Notably, the paper does not provide detailed inference timing or FLOP counts. A plausible implication is that the 14B video backbone remains computationally heavy even though it substantially improves temporal coherence and controllability.

6. Position within diffusion-based HDR research and limitations

DiffHDR occupies a specific position within the diffusion HDR literature. Relative to “Diffusion-Promoted HDR Video Reconstruction” (HDR-V-Diff), which combines a single-frame HDR latent diffusion prior with an explicit temporal alignment and fusion branch, DiffHDR uses a video-native generative model and frames the task directly as latent radiance inpainting (Guan et al., 2024). Relative to single-image systems such as LEDiff, Bracket Diffusion, X2HDR, GMODiff, and LatentHDR, DiffHDR is distinguished by operating on videos, using a pretrained video diffusion prior, and targeting temporal coherence rather than only image fidelity (Wang et al., 2024, Bemana et al., 2024, Wu et al., 4 Feb 2026, Hu et al., 18 Dec 2025, Fekri et al., 11 May 2026). Relative to the single-image “Single-Shot HDR Recovery via a Video Diffusion Prior,” which treats exposure order as a synthetic temporal axis and reconstructs HDR by generating and fusing a five-frame exposure bracket, DiffHDR instead models actual video sequences and performs radiance inpainting directly in video latent space (Talegaonkar et al., 12 May 2026).

Several limitations are explicit. Reconstructed HDR in clipped regions remains plausible rather than physically verified. The training corpus, although large for HDR video, is synthesized from static HDRIs with camera motion, so a domain gap to true dynamic scenes remains. Dependence on mask quality means incorrect exposure masks can misguide generation. Prompt- and reference-conditioned modes increase controllability but also make the output less strictly objective as a restoration. Precision sensitivity is nontrivial: BF16 VAE decoding introduces banding, requiring FP32 for stable HDR decode (Yu et al., 7 Apr 2026).

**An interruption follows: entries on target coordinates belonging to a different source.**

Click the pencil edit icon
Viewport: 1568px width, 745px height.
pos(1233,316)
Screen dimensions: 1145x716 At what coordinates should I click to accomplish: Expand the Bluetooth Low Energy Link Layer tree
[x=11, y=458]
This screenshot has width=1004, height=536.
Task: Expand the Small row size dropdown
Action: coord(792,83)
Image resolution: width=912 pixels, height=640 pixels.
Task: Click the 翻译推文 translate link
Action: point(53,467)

This broader comparison suggests a methodological split in the field. Some systems reconstruct HDR by synthesizing or refining interpretable exposure stacks and then fusing them (Bemana et al., 2024, Talegaonkar et al., 12 May 2026, Fekri et al., 11 May 2026). Others adapt LDR-pretrained diffusion pipelines to HDR-friendly operating spaces such as PU21, PQ, or gain maps (Wu et al., 4 Feb 2026, Hu et al., 18 Dec 2025). DiffHDR instead leverages a pretrained video generative prior directly, with Log-Gamma serving as the bridge between HDR radiance and LDR-trained latents (Yu et al., 7 Apr 2026). Within that taxonomy, its main contribution is the combination of video-native diffusion, bounded HDR representation, exposure-aware masks, and inference-time controllability for temporally coherent HDR video reconstruction.